• TASK REQUIREMENTS: In the text on Colombia's La Violencia, on what date was Liberal leader Jorge Eliécer Gaitán assassinated?

• SUPPLIED PASSAGE:
Colombia: La Violencia

Introduction | Atrocities | Fatalities | Ending | Coding | Works Cited | Notes

Introduction

Between 1948 and 1958, the Republic of Colombia was the scene of widespread and systematic political violence, known as La Violencia. An estimated 200,000 people were killed during this period, including 112,000 between 1948 and 1950 alone.[i] Two million others migrated, mostly to Venezuela, or were forcibly displaced from their homes. No single analytical framework can adequately capture the various reasons why violence erupted and escalated. However, the majority of historians agree that intense partisan rivalries between Colombia’s two traditional political parties—the Colombian Liberal Party and the Conservative Party—provided the initial catalyst.

Paul H. Oquist and Jonathan Hartlyn argue that partisan violence created a rift between Liberals and Conservatives, which ultimately triggered a breakdown of existing institutional structures and a partial collapse of the state.[ii] John C. Dugas notes that economic motivations for violence gradually superseded political drivers as mobs and bandits took advantage of the chaotic environment to steal, rape, and carry out vendettas against their neighbors. Mary Roldán in turn focuses on regional patterns of violence, which suggest a high degree of organization. She argues that partisan conflict allowed latent regional and local conflicts to come to the fore. Rather than representing the culmination of partisan hatreds, she suggests that La Violencia “represented a fundamental struggle — and ultimate failure — to impose a hegemonic regional project of rule predicated on notions of cultural, ethnic, and racial difference.”[iii] Norman A. Bailey attributes la violencia to Colombian elites competing with each other to mobilize the peasantry.[iv]

Regardless of these differing explanations, all conclude that partisan conflict represented the beginning of la Violencia. Some trace the roots of the conflict to 1930, the year that liberal Enrique Olaya Herrera came to power after a period of Conservative Party dominance. Liberals “celebrated” their victory at the polls with massacres, assassinations, looting and the destruction of property and burning of churches, especially in Santander and Boyacá.[v] The location of violence was important, as these same areas would be the sites of anti-Liberal violence following the unexpected 1946 election of Conservative Mariano Ospina Pérez. The minority Conservative party primarily won the election due to internal divisions between moderates and populists within the Liberal party, which had fronted two presidential candidates.[vi] Local partisan violence soon became the overriding national political issue as inflation and growing numbers of strikes created a climate of social unrest. Violence on both sides was fueled by fears of political exclusion, with Liberals anticipating a Conservative power grab and Conservatives afraid that losing the presidency would mean permanent marginalization.[vii] In this chaotic environment, Liberal leader Jorge Eliécer Gaitán was assassinated on April 9, 1948, triggering a dramatic escalation of violence.

• ENTRIES SUPPLIED:

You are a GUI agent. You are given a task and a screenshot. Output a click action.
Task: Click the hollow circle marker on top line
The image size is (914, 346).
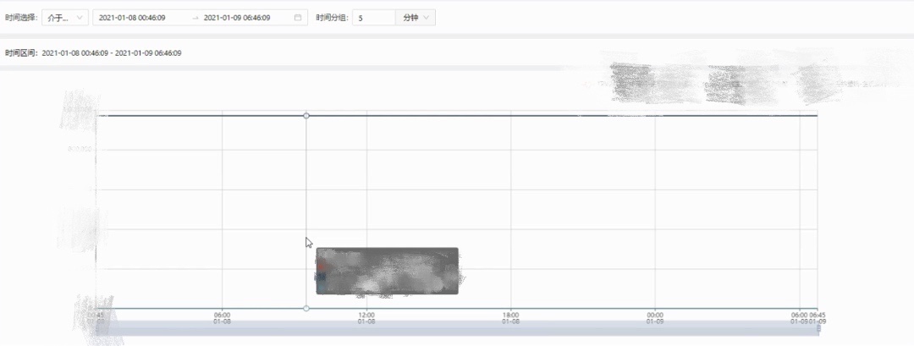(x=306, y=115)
---
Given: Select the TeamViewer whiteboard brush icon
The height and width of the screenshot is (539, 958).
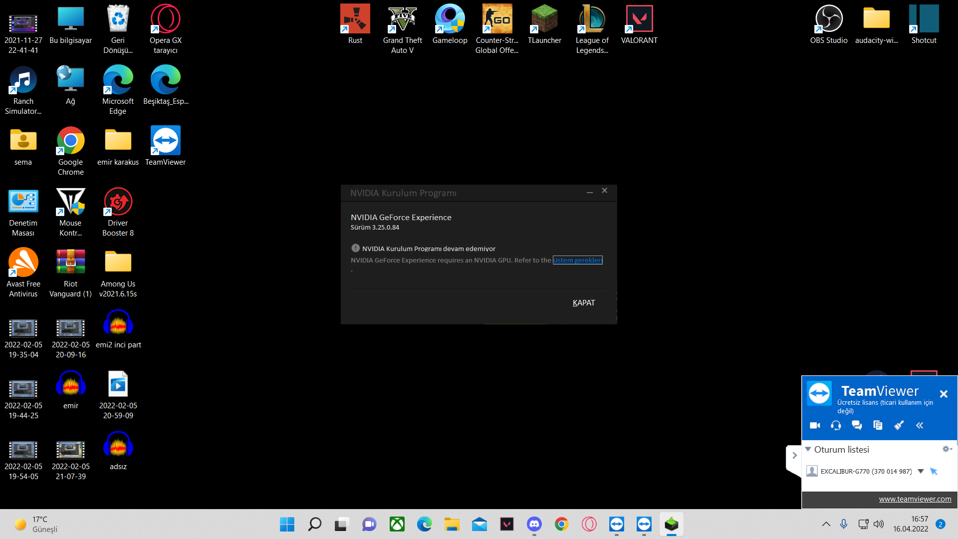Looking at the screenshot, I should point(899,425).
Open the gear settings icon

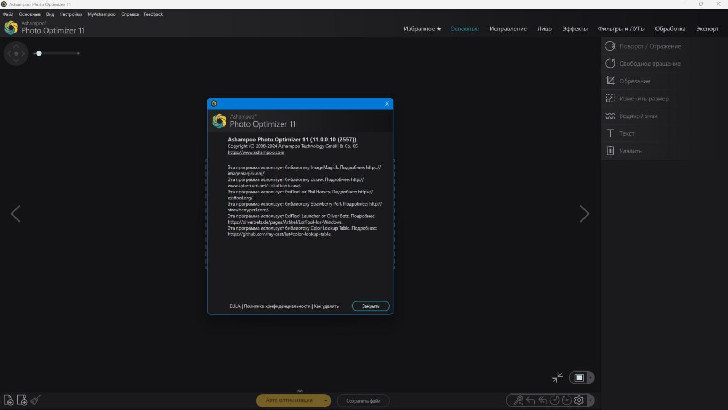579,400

• CORRECT RESPONSE: April 9, 1948